• Page text
_ _ _ _
Everything seems to be going all right after that, but then Lucy is left alone with the Fields’ and lets it slip that Michael and Carol are engaged, which she didn’t know she wasn’t supposed to mention. The Fields’ get very aggravated, basically saying in no uncertain terms that Carol is not going to be marrying their son. Lucy gets a bit riled up, angrily admitting that yes, she was in an insane asylum, but that doesn’t mean that Carol isn’t good enough for their golden boy. She then tells them straight out that she wants Carol to be happy, and she isn’t going to let the Fields’ snobbery fuck things up for her daughter. She then storms righteously out of the house.
After the Fields’ tell everyone else what happened, Michael takes Emily and Carol back home, then he and Bill go out looking for Lucy. Mr. and Mrs. Fields, troubled by the evening’s events, start getting ready for bed, but Mr. Fields is axed to death in his closet upstairs by that same shadowed person with the jangly bracelets. Mrs. Fields, suspecting something is wrong, goes up and finds his bloody corpse, but before she can escape the room and call the authorities, Lucy pops out and threatens her with the axe.
_ _ _ _
• Your tasks
[1] Do these statements agree with the plot summary? Answer yes or no for each, and quote the words of the plot summary that decide it.
(a) Lucy knew she was not supposed to mention the engagement.
(b) Mr. Fields is killed in his closet upstairs.
(c) Michael and Bill go out looking for Lucy.
[2] Write out the part of the plot summary that opens with the words "After the Fields’" and closes with "with the axe.", swapping "bracelets" for "bangles".
_ _ _ _
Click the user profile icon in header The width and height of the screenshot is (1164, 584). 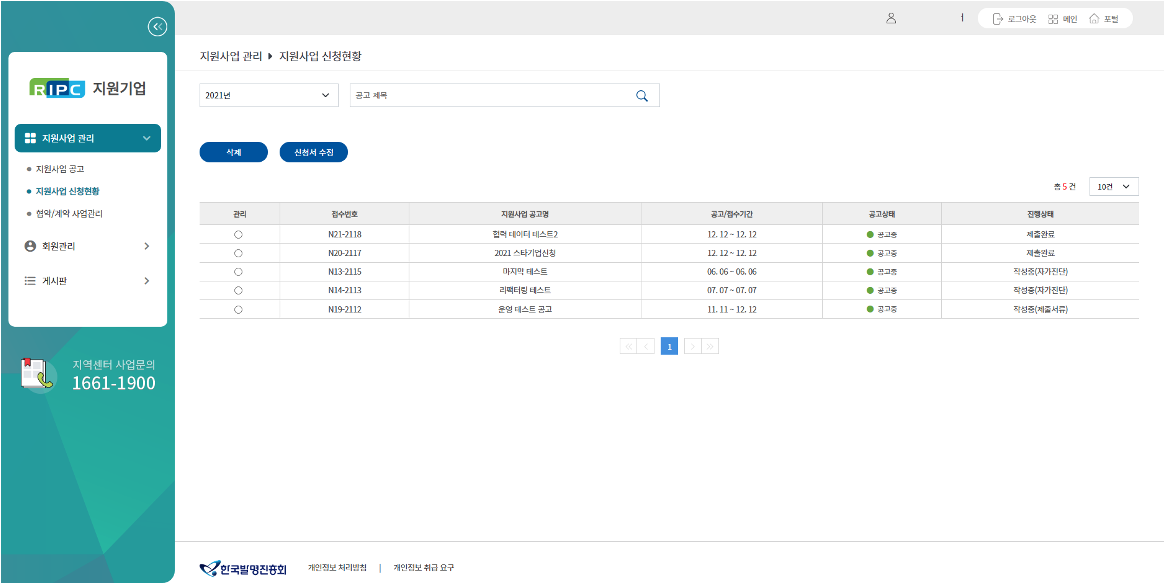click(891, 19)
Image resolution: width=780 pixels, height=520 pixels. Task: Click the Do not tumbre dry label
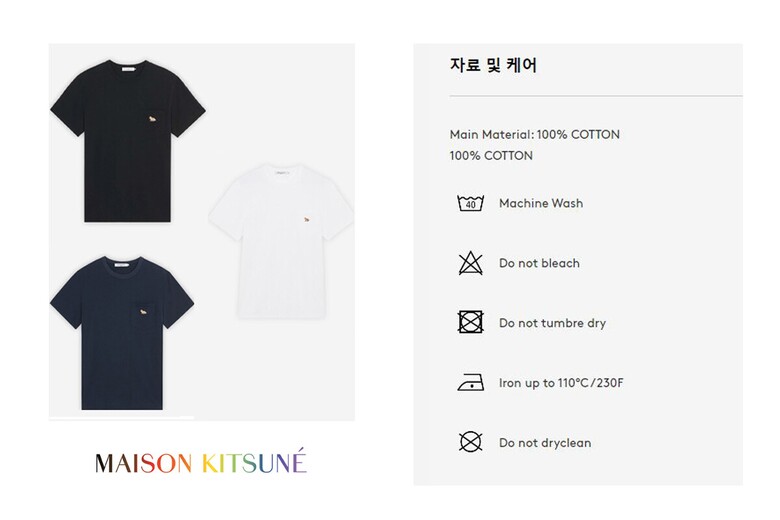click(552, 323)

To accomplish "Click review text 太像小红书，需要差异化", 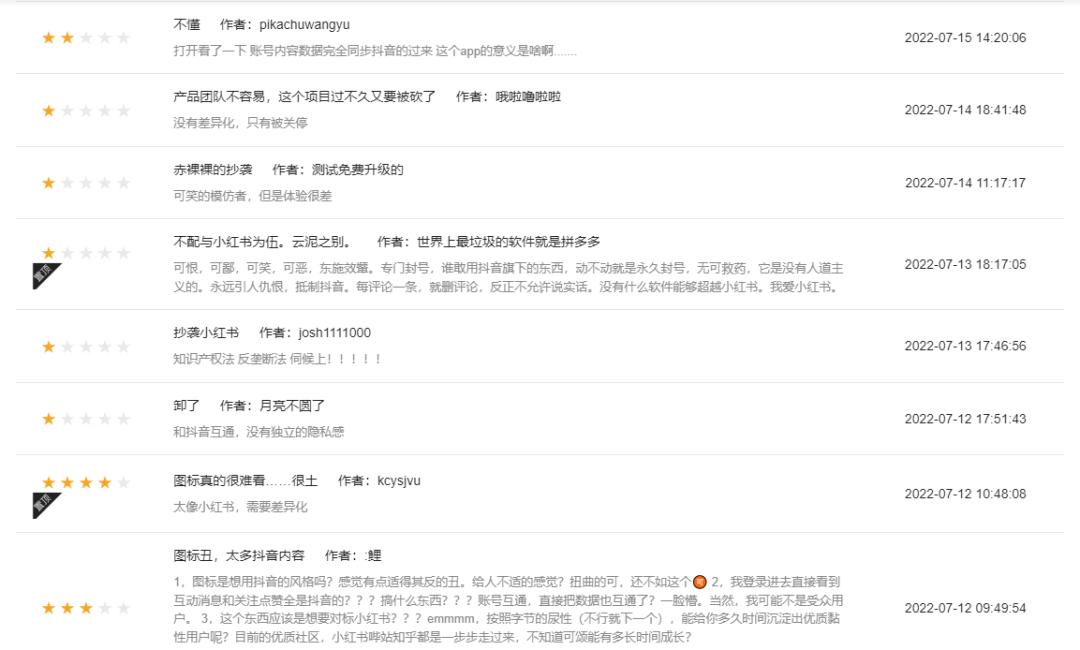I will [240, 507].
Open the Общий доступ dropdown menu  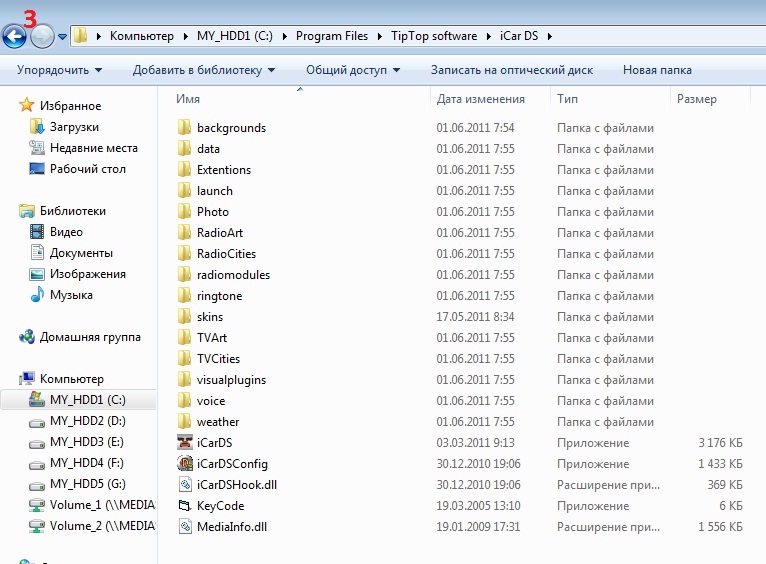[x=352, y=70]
_ _ _ _
• Answers
[1]
(a) No: "which she didn’t know she wasn’t supposed to mention"
(b) Yes: "Mr. Fields is axed to death in his closet upstairs"
(c) Yes: "then he and Bill go out looking for Lucy"

[2]
After the Fields’ tell everyone else what happened, Michael takes Emily and Carol back home, then he and Bill go out looking for Lucy. Mr. and Mrs. Fields, troubled by the evening’s events, start getting ready for bed, but Mr. Fields is axed to death in his closet upstairs by that same shadowed person with the jangly bangles. Mrs. Fields, suspecting something is wrong, goes up and finds his bloody corpse, but before she can escape the room and call the authorities, Lucy pops out and threatens her with the axe.